Для этого ему пришлось бы смотреться в зеркало. Чтобы оставить такой глубокий шрам, нужно вынести адскую боль. Непрекращающуюся. Буквы не были похожи на свежие раны со свойственным им жемчужно-розовым цветом. Интересно, в какой год своей жизни он почувствовал, что должен вырезать на себе такие жестокие слова. Интересно, могла ли я хоть как-то этому помешать во время наших кратких встреч.
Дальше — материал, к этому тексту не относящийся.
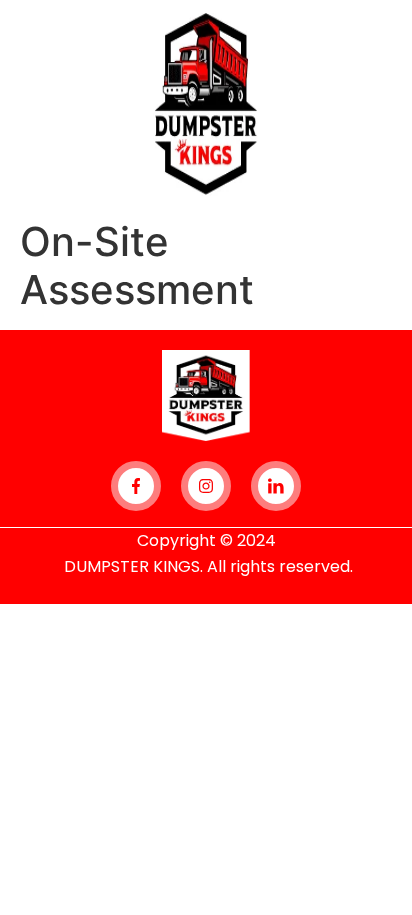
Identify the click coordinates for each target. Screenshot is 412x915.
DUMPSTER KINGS (132, 566)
«Почему ты не позволил мне спасти тебя?»
Саллен проводит указательным и средним пальцами по моей щеке. Затем медленно поднимает взгляд к моим глазам. Изумрудно-зеленый капюшон отбрасывает тень ему на лицо в и без того темной комнате, я не могу разглядеть его волосы, но из-под ткани выглядывают густые коричневые пряди, и мне хочется зарыться в них пальцами. Погладить его по голове. Сказать ему, что он вовсе не ничтожество.
Саллен опускает взгляд на мою шею, разглядывая место, куда он вонзил свои острые клыки. Выражение его лица никак не меняется.
— Нет, — наконец отвечает он низким голосом, не отрывая глаз от укуса.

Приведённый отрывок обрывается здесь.